The X-Files – numéro 2 : Walker Texas Ranger

Posté le 29 avril 2014 par

Lettre à mes parents, pour ce X-Files numéro 2 consacré à Walker Texas Ranger.

Papa, Maman

C’est grâce à vous que j’ai pour la première fois posé mes yeux sur un film d’arts martiaux. C’était un Bruce Lee, vous savez, les VHS de la collection René Château. Mais Bruce ayant eu la carrière qu’on connait, je n’en avais pas assez. Tout naturellement, je me suis tourné vers d’autres acteurs, d’autres héros, tout un tas de stars de l’action 80’s, qui aujourd’hui font croire qu’ils ont gardé le feu sacré dans  Expendables. À cette époque, ils étaient comme des dieux vivants pour moi.

Puis grâce à toi maman, j’ai creusé un peu dans les méandres de la série B, parce que tu ne refusais jamais, ni encore maintenant d’ailleurs, de regarder un bon nanar quand il passe à la télévision. Qu’est-ce qu’on en a bouffé de la pellicule pourrie ! J’y ai découvert des choses extraordinaires : des ninjas blancs, des aïkidokas à catogan ou des kickboxers belges virevoltants. Mais il y en avait un qui attirait plus particulièrement mon attention. Il portait une grosse barbe châtain/roux, il faisait du karaté et explosait à coup de bazooka les terroristes qui s’en prenaient à l’Amérique. J’ai compris un peu après que ce héros hors du commun était le même qui provoquait le dieu Bruce Lee dans le Colisée : Chuck Norris le grand, Chuck Norris le puissant.

Chuck norris

Mon amour des séries télé, je vous le dois aussi. On en a passé des dimanches après-midi sur la première chaine, en mangeant des crêpes préparées par Papa. Durant ces années, TF1 diffusait quand même la crème de la crème. Toutes ces fictions ou presque peuvent figurer au sein de cette rubrique X-Files, et il est certain que beaucoup seront de la partie. Mais il y en avait une qu’on chérissait, maman, tu te souviens ? Papa faisait un peu la gueule quand elle débutait, parce qu’il en avait assez que tu regardes toujours la même chose. Moi aussi je me moquais de toi, mais au fond j’adorais ce petit rituel du dimanche après-midi. Lorsque le générique s’ouvrait sur ce rif de guitare, on chantait avec papa pour encore plus te faire monter la moutarde au nez. Il était 13 h 30 ou 45 je ne sais plus, et Walker Texas Ranger commençait.

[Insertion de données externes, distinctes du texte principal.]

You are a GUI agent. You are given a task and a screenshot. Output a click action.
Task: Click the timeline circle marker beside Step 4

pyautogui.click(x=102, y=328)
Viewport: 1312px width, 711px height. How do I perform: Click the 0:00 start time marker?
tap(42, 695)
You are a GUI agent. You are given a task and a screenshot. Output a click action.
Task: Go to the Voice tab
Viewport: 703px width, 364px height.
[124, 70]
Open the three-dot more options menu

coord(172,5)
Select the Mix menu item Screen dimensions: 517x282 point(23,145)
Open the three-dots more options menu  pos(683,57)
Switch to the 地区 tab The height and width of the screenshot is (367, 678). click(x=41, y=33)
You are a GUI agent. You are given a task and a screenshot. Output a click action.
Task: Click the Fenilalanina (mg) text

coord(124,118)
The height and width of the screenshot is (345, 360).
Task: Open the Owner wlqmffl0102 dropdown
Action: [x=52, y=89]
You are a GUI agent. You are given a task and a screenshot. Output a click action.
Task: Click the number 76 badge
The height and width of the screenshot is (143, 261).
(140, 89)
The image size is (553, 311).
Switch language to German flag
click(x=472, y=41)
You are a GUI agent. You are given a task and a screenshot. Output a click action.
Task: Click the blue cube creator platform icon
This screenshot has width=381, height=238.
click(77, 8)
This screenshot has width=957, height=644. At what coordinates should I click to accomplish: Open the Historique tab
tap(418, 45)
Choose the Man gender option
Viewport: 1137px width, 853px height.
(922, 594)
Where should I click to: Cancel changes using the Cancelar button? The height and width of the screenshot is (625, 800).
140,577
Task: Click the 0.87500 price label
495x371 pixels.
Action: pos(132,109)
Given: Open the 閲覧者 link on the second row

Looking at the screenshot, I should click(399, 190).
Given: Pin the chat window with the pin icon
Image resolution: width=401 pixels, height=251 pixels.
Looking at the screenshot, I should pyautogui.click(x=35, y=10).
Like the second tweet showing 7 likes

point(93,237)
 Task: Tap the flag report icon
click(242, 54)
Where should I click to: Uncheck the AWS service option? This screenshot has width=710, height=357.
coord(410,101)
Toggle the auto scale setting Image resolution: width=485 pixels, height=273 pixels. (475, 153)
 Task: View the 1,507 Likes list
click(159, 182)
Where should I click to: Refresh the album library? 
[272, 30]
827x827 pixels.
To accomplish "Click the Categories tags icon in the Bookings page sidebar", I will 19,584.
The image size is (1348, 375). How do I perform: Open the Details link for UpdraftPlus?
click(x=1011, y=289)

De 1995 à janvier 2013, Walker Texas Ranger a occupé la case du début d’après-midi de TF1. Je comprends pourquoi tu en avais assez papa. Mais quand même, avoue qu’on s’amusait  non ? Avec cet opening mythique que je connais par cœur. Chuck Norris lui-même y poussait la chansonnette, il savait tout faire. Une ouverture à la gloire des Texas Rangers, mais surtout de sa personne. Une ode à la défense du territoire qui respire la xénophobie. Quand j’ai découvert Walker Texas Ranger, je ne comprenais pas encore totalement les paroles, mais rien qu’avec les drapeaux américains flottants, les yeux menaçants de Chuck qui surplombaient la ville de Dallas, j’appréhendais bien le fait qu’il ne fallait pas énerver les Texas Ranger. En saisissant le texte, ce fut pire : 45 secondes de discours plus que limite, dans lequel Norris chante que derrière chaque étranger, il y a un Texas Ranger qui guette. Bravo Chuck !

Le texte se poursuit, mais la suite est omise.